Cooking for Dads is a YouTube show created by Rob Barrett, Jr. It was started with the idea of creating video recipes for visual learners who might be challenged by written recipes. The video recipes also include a trip to the grocery store to show which ingredients to buy. Having graduated from the Eastman School of Music in Rochester, NY, Barrett often draws on his musical talent to provide entertainment in his videos. He composed the show's opening theme. He also composes a year end song highlighting the year's activities. Barrett describes the show as "talk radio meets TV" and "a communal experience". He has no culinary training.

Cooking for Dads was the first YouTube show to have corporate sponsorship.(see first sponsored episode.) Barrett claims that this provides a quarter of his income. He is often called on to provide cooking segments on The Today Show, Twin Cities Live, "Fox 9" and other local television programs and competes in the cook-off contests these programs offer.

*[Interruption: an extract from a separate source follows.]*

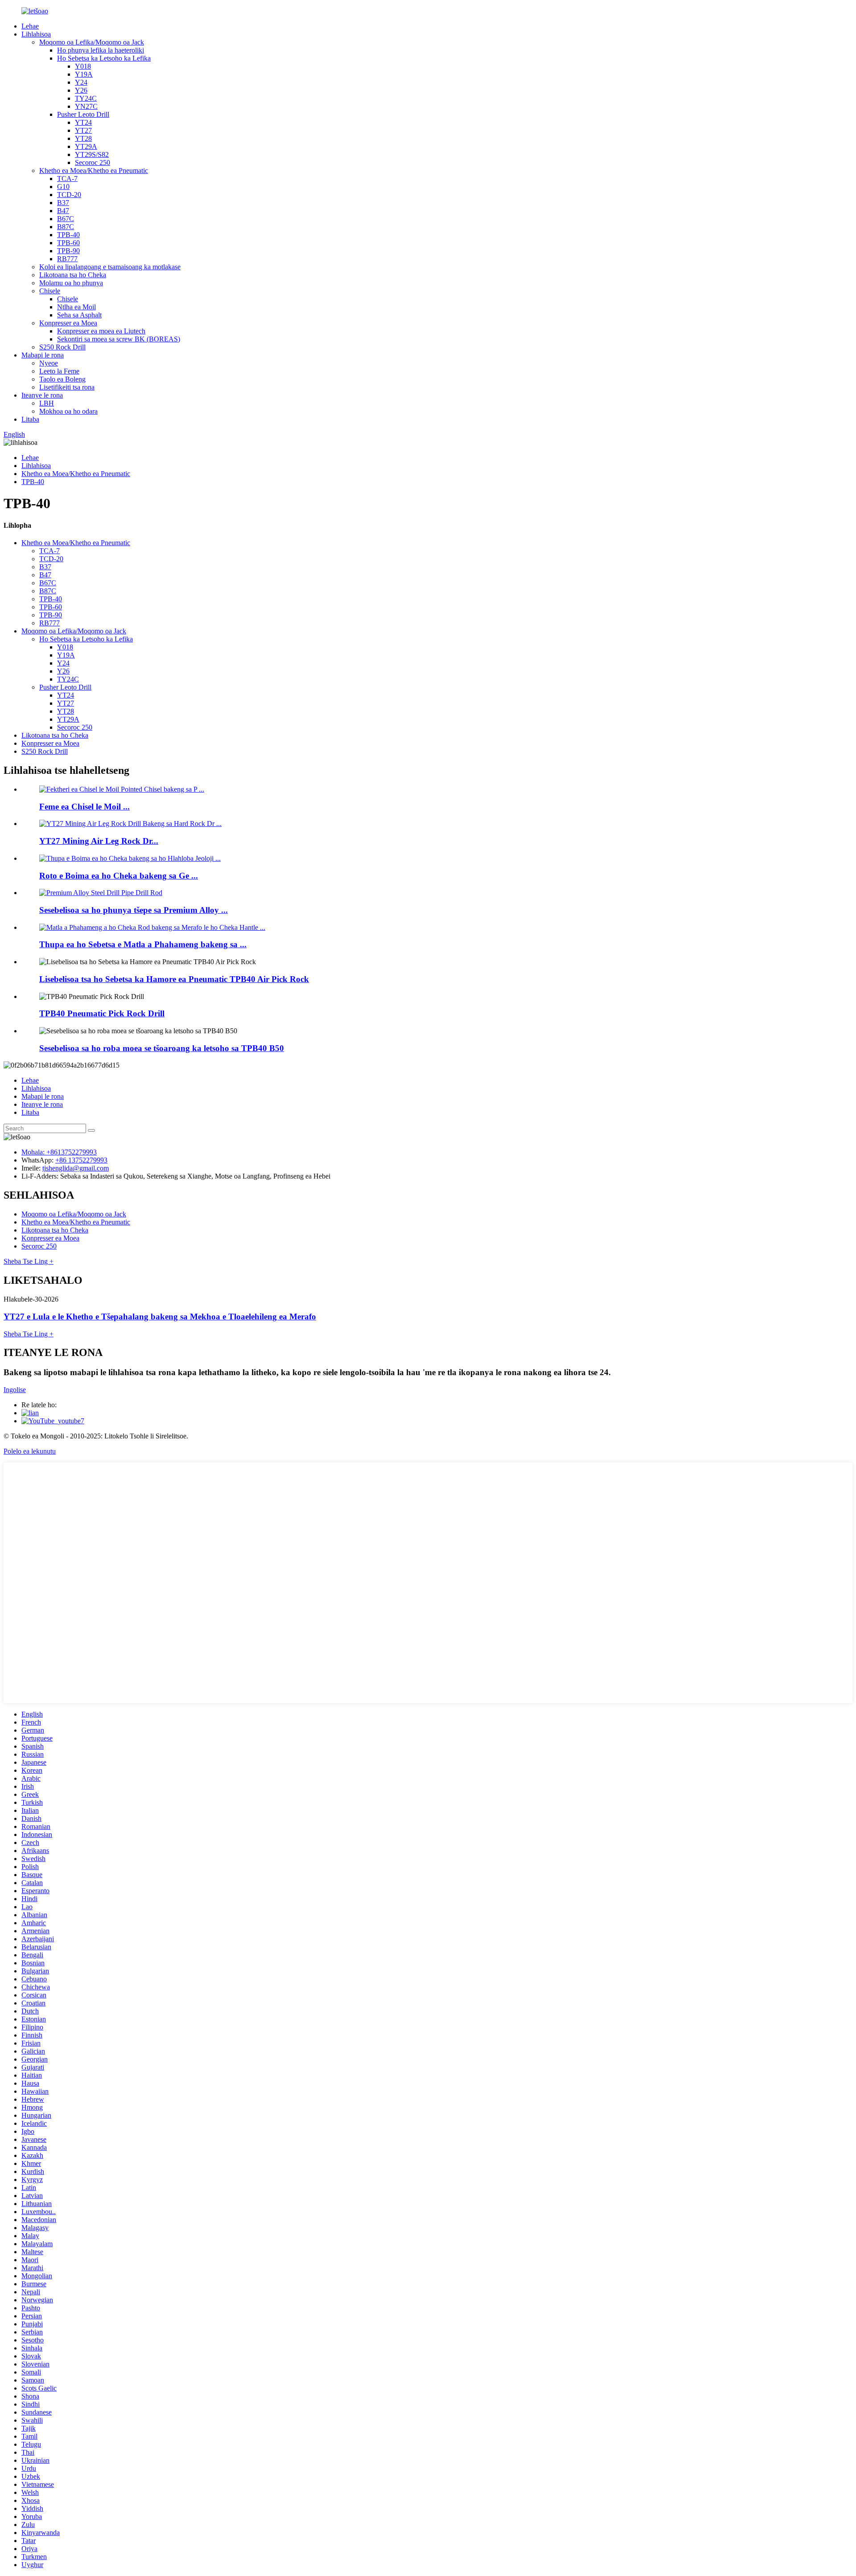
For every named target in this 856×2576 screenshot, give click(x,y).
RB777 (67, 259)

Cooking for Dads has received national and international attention. It has been featured in the Today Show, The New York Times, USA Today, The Guardian, and a Barbara Walters television special. Better Homes and Gardens awarded Barrett with the title of "America's Next Cooking Celebrity" in 2009. The show's videos have been embedded on thousands of sites worldwide and have, cumulatively, millions of views.